Updating the Women’s Health Coverage Act
“Updating the Women’s Health Coverage Act” refers to the proposed Advancing Women’s Health Coverage Act (AWHCA), a bipartisan bill introduced in late 2025 to modernize the original1998 Women’s Health and Cancer Rights Act (WHCRA). It would expand coverage for breast reconstruction, addressing lymphedema, and ensuring access to all modern reconstructive options after mastectomy or lumpectomy, aligning federal law with current medical standards and closing insurance loopholes.

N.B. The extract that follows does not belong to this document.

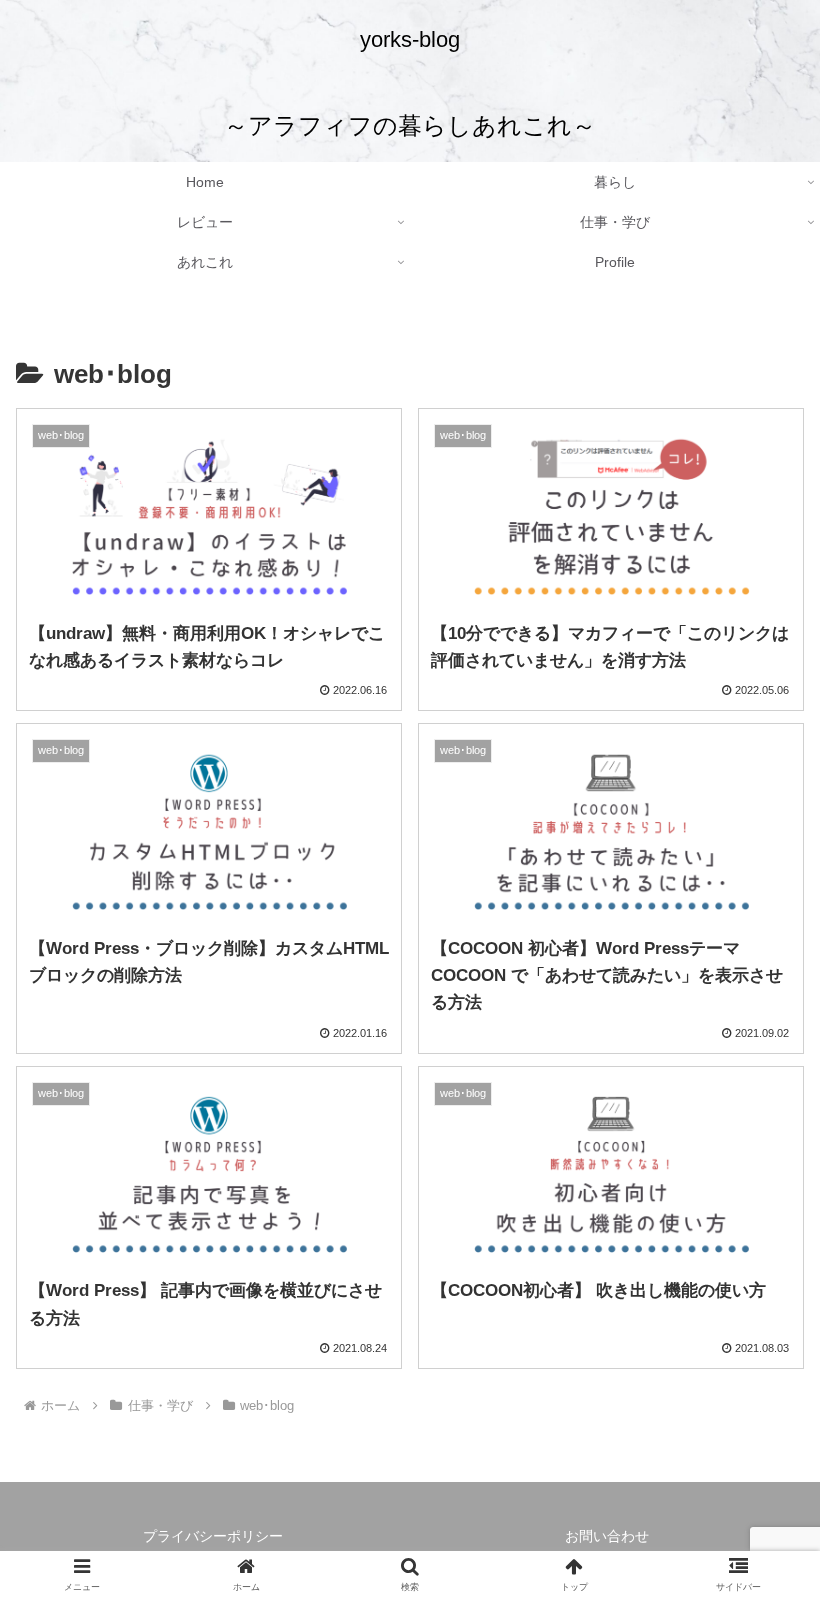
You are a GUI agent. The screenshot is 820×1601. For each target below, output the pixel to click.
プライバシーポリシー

Insurance denials and delays for breast and chest wall reconstruction after cancer will become a thing of the past with passage of the Advancing Women’s Health Coverage Act (AWHCA). The American Society of Plastic Surgeons (ASPS) and The Plastic Surgery Foundation (The PSF), together with bipartisan congressional champions Kat Cammack (R-FL), Debbie Dingell (D-MI), Beth Van Duyne (R-TX), Lucy McBath (D-GA), Ashley Hinson (R-IA), April McClain Delaney (D-MD), Young Kim (R-CA), Brittany Pettersen (D-CO), Laurel Lee (R-FL), Melanie Stansbury (D-NM), Celeste Maloy (R-UT) and Marie Gluesenkamp Perez (D-WA), as well as stakeholder advocacy groups such as Susan G. Komen, have teamed up to advance this legislation. The proposed bill strengthens the Women’s Health and Cancer Rights Act (WHCRA) from 1998 and closes insurance loopholes to ensure breast cancer patients can access comprehensive reconstructive care and choose the option that fits their goals, their lives and their bodies.